The following article copied from the Sunday edition of the Herald Tribune dated June 11, 1944, details the origin of the above stain glass window and describes some of its contents.
Special to the Herald Tribune
MASSENA, N. Y., June 10. --- A large stained glass window in the west wall of St. John's Protestant Episcopal Church here, in which Madam Chiang Kai-shek and George Washington Carver are included in depictions of racial representatives in the history of Christianity, has attracted thousands of visitors since its dedication eight months ago, Dr. Norman B. Godfrey, rector of the church, said yesterday.
The window, a radical departure in church art, has become a mecca for the thousands of war workers in Massena aluminum plants, who have expanded the city's peacetime population of 11,000 to 17000, Dr. Godfrey said.
The window, which measures fifteen by nineteen feet, unfolds the sequence of the Te Deum and takes its theme from one of the lines of the benediction hymn: "Holy Church throughout the world."
Symbol of the American Indian is Eleazer Williams, a half-breed missionary who worked among the Oneidas in the early part of the last century, died in 1853 and is buried in the St. John's graveyard. Mr. Williams, who was the author of an Iroquois spelling book and an Iroquois version of the prayer book, believed that he was the lost Dauphin of France, and managed to convince many communities in northern New York that his claim was valid.
Madam Chiang is shown in Chinese costume amid flowers native to her country. She holds a scroll bearing the inscription: "We must try to forgive," a phrase taken from her speech on March 2, 1943, at Madison Square Garden, New York.
Dr. Carver, Negro agricultural chemist who died in January, 1943, is shown in his laboratory coat, surrounded by some of the plants with which he pioneered new industrial processes. At his feet is a peanut vine and the leaves of a sweet potato vine curl halo-like above his head. "It may seem sacrilegious," Dr. Gotlfrey said, "but the treatment is reverent and the effect is beautiful."
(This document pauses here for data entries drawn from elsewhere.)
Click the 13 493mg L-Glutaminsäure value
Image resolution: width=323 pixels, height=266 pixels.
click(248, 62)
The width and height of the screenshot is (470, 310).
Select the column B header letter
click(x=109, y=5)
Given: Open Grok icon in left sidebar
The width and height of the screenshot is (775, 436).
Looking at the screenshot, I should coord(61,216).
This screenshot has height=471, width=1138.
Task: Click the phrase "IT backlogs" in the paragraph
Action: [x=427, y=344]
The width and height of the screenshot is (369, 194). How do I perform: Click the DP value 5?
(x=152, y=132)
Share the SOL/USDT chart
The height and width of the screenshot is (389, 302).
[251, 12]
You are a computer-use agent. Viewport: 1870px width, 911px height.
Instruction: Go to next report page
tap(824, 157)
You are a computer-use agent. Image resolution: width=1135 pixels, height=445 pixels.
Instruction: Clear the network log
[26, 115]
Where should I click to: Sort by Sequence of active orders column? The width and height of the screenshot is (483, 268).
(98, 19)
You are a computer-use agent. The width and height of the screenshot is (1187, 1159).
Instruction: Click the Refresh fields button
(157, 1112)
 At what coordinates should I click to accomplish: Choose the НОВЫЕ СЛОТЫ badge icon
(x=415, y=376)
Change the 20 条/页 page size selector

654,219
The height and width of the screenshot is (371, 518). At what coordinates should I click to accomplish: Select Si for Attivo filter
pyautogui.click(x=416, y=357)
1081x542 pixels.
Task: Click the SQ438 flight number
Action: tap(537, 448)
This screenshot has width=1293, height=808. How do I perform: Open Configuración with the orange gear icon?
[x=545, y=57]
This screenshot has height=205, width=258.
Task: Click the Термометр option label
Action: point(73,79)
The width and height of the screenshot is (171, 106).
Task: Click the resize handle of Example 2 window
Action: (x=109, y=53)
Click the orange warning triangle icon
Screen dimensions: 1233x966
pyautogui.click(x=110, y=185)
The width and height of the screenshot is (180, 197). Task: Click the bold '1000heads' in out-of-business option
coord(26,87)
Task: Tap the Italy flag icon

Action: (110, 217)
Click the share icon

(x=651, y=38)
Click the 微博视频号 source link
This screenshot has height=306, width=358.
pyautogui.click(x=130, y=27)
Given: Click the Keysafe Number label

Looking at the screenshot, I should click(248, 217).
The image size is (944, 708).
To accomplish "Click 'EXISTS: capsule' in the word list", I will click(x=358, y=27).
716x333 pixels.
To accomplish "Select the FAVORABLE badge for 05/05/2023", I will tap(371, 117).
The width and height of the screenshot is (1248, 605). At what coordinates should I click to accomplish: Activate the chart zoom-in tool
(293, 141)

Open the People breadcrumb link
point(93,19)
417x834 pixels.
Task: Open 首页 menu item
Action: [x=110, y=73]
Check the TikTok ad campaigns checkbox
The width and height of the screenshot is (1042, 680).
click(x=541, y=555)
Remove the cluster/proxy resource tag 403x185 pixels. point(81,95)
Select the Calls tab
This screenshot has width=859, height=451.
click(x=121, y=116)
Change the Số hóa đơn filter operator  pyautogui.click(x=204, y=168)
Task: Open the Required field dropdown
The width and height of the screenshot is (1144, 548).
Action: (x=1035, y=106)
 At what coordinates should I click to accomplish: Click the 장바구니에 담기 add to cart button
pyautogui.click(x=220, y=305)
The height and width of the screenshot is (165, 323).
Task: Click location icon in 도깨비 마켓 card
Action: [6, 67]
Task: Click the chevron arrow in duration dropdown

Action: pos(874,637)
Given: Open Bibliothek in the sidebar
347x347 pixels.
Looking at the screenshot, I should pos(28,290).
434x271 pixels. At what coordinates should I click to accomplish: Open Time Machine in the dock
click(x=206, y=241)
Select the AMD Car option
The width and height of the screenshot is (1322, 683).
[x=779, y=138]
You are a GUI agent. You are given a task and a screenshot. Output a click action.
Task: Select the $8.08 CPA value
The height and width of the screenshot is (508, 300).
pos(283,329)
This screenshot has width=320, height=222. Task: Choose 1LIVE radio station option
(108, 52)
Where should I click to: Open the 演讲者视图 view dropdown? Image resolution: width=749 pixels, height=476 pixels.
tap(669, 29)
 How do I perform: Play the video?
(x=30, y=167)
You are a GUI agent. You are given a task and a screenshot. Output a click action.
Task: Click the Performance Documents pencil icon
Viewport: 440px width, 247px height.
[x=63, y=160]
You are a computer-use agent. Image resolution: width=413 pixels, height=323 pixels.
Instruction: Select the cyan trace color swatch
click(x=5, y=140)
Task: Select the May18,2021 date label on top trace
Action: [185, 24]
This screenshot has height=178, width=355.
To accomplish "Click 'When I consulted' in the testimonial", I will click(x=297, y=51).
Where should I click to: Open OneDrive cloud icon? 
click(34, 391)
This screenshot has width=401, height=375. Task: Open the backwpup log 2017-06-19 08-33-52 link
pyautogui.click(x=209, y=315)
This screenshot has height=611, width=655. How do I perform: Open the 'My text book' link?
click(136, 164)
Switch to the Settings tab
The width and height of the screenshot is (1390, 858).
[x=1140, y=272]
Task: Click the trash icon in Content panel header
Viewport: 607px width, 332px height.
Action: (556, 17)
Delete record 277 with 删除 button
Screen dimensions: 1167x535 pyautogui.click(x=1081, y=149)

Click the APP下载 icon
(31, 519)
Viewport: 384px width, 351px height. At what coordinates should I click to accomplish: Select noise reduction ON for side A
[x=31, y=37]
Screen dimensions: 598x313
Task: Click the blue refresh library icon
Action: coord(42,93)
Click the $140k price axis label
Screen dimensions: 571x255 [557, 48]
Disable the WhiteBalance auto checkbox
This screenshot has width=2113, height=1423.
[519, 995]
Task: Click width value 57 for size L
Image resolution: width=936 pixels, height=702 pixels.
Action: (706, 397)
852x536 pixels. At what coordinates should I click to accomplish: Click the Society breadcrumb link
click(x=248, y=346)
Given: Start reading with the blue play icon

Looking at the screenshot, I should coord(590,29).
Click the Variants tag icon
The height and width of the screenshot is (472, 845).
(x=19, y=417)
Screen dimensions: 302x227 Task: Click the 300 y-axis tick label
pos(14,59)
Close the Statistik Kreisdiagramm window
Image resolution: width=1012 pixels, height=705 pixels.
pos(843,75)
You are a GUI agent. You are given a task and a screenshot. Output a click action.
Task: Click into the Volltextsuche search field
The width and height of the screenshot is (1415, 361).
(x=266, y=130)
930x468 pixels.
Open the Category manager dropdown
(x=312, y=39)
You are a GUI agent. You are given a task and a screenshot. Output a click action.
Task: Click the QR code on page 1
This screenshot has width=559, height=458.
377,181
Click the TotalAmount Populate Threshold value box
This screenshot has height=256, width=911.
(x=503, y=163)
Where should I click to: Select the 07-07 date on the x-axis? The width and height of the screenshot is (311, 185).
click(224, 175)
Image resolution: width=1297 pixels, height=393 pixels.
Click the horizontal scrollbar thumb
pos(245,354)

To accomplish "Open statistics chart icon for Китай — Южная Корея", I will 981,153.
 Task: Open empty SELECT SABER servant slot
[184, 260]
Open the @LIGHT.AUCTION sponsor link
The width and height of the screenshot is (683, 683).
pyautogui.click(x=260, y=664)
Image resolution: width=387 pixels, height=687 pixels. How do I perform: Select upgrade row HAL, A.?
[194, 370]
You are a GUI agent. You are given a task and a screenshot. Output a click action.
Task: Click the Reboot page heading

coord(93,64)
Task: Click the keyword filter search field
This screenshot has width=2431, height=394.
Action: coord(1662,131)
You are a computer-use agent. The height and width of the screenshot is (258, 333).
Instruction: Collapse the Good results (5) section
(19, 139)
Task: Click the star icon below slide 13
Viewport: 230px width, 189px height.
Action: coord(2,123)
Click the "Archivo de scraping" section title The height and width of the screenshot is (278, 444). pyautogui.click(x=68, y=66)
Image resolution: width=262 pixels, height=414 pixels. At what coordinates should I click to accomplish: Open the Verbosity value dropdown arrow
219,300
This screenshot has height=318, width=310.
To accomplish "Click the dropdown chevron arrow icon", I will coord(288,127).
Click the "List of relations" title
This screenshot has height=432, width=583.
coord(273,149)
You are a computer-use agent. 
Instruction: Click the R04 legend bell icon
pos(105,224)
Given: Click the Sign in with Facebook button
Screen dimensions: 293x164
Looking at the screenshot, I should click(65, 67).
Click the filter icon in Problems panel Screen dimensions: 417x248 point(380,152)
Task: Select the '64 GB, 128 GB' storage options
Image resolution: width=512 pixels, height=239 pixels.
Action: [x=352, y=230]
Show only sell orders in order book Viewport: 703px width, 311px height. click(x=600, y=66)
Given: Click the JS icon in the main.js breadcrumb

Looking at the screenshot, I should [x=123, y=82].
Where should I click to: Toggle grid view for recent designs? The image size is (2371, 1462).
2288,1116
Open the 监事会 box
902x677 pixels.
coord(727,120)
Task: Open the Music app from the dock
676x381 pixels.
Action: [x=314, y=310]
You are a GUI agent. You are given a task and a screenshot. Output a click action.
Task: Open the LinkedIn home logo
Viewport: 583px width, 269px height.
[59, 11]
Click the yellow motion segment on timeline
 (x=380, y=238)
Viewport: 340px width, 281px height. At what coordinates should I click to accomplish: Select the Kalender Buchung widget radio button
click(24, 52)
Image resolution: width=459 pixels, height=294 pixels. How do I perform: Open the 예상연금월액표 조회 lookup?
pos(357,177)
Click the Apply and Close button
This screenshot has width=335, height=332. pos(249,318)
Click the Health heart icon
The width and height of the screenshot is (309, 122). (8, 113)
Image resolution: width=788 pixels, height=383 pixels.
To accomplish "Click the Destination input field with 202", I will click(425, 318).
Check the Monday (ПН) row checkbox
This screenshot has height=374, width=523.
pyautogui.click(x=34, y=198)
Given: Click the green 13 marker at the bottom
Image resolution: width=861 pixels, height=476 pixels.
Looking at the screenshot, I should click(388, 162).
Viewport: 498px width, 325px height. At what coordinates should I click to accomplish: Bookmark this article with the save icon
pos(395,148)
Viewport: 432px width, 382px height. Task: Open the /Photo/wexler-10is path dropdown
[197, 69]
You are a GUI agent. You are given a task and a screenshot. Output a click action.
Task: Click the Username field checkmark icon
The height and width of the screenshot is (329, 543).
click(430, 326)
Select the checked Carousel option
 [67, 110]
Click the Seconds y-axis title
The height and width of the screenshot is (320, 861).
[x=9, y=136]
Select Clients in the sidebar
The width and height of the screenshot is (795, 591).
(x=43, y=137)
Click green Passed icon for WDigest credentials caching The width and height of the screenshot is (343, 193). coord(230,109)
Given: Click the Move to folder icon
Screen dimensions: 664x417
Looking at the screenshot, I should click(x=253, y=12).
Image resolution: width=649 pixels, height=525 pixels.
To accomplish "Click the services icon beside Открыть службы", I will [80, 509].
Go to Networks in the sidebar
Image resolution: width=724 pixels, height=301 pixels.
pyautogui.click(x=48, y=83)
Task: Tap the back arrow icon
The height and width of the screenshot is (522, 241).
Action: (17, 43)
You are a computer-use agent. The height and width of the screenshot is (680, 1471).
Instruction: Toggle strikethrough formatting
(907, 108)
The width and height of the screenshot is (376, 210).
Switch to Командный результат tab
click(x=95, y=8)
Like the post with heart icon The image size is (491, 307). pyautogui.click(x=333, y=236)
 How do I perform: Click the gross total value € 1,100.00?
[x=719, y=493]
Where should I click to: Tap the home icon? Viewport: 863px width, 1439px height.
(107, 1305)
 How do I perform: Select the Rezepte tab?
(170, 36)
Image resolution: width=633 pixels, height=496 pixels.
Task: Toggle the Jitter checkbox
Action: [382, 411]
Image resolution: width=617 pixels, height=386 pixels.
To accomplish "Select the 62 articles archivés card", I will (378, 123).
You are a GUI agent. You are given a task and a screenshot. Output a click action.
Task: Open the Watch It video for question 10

The window was designed by Dr. Godfrey and was executed by Valentine d'Ogries, stained glass artist whose art is represented in the Cathedral of St. John the Divine in New York and in many other modern churches, Mr. d'Ogries constructed the window of 7,000 pieces of French, Belgian and English glass of the 13th Century at his studio in New Hope, Pa. It was dedicated on Oct. 31, 1943 by the Venerable Dr. Abbott Hastings Archdeacon of Albany.